Produced by ‘The Ezra Klein Show’ It’s a time of contrast and contradiction for gender queerness in America: At the same time that about 5 percent of Americans under 30 identify as transgender or nonbinary, over 20 states have passed some sort of restriction on gender-affirming care for children.
In 2023 alone, over 550 anti-trans bills have been introduced across the country.

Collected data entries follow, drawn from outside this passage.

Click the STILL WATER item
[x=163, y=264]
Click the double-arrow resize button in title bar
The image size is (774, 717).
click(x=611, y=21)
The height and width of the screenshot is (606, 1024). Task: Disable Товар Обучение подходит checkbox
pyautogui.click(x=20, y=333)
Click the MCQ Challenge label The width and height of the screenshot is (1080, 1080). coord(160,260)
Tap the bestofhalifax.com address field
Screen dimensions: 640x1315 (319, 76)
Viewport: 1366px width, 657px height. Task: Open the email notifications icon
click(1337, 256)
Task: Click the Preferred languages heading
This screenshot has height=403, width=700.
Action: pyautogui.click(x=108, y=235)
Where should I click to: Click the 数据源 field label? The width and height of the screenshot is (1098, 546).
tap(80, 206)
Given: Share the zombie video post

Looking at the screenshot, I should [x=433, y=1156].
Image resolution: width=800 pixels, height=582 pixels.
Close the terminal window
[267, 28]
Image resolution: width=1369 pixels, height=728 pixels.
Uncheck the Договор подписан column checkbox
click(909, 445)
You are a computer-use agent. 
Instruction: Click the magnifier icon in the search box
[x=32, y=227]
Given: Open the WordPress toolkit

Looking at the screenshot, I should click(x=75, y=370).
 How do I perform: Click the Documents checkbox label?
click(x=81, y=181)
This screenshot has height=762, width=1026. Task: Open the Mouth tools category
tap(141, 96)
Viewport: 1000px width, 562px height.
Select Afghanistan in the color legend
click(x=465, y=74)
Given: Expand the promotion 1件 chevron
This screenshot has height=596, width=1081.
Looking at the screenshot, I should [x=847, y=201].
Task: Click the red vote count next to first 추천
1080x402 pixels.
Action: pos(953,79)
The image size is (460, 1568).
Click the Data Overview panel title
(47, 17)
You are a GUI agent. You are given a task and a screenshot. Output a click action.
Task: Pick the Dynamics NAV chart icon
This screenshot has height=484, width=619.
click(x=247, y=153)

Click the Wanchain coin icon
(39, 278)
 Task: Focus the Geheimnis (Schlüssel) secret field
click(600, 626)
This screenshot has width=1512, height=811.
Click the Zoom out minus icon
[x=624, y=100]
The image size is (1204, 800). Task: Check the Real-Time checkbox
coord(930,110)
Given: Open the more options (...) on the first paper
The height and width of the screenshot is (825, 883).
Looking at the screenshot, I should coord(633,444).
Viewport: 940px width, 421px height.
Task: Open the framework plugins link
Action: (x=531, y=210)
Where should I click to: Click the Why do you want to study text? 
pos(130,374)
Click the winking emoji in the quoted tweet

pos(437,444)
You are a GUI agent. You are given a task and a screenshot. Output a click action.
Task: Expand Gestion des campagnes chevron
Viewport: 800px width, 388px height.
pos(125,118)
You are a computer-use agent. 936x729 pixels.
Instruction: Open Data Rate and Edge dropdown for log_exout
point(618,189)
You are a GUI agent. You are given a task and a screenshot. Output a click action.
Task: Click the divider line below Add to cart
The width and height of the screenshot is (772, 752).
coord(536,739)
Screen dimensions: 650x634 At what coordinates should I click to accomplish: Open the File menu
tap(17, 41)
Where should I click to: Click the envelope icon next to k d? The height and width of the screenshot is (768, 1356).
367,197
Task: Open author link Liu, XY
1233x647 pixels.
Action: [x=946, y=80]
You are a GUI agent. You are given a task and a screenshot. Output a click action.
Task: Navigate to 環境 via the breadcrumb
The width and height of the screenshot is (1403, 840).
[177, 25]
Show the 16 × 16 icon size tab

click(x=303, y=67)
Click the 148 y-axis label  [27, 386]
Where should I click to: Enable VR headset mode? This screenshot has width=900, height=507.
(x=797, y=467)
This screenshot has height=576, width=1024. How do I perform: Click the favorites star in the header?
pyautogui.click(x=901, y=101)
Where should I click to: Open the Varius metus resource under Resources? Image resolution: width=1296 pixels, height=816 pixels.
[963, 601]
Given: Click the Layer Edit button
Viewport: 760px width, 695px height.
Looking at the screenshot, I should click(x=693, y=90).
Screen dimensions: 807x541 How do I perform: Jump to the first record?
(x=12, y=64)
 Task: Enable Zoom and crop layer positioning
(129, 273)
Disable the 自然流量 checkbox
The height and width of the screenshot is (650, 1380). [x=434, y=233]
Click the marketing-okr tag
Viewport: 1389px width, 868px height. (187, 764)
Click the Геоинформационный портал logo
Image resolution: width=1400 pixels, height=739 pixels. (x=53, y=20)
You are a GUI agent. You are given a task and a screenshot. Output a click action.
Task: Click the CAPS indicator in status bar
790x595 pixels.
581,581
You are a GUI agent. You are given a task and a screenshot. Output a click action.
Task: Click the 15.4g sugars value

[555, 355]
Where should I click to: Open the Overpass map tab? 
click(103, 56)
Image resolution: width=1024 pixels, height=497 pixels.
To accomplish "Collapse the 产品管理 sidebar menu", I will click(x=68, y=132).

The political push and pull can overshadow a broad spectrum of rich questions and possibilities that queer culture opens up — about how we think about identity and social categories, how we structure our communities and support networks, our anxieties about having children who are different from ourselves, how gender norms shape all bodies and how difficult it can be to make big life decisions. [You can listen to this episode of “The Ezra Klein Show” on the NYT Audio App, Apple, Spotify, Amazon Music, Google or wherever you get your podcasts.] Masha Gessen is a staff writer at The New Yorker who has thought deeply about many of these questions. “Gender is something that happens between me and other people,” they say.
In this conversation, the guest host Lydia Polgreen asks Gessen, who identifies as trans and nonbinary, what the social and political shift around gender has looked like to them in the past few decades.
They discuss why gender has captured the conservative imagination, how L.G.B.T.Q. activists have fallen into the “regret trap,” what it means to understand gender expression as a choice rather than something biologically determined, why Gessen prefers a liberatory framework focused on protecting freedoms-to rather than freedoms-from when thinking about L.G.B.T.Q.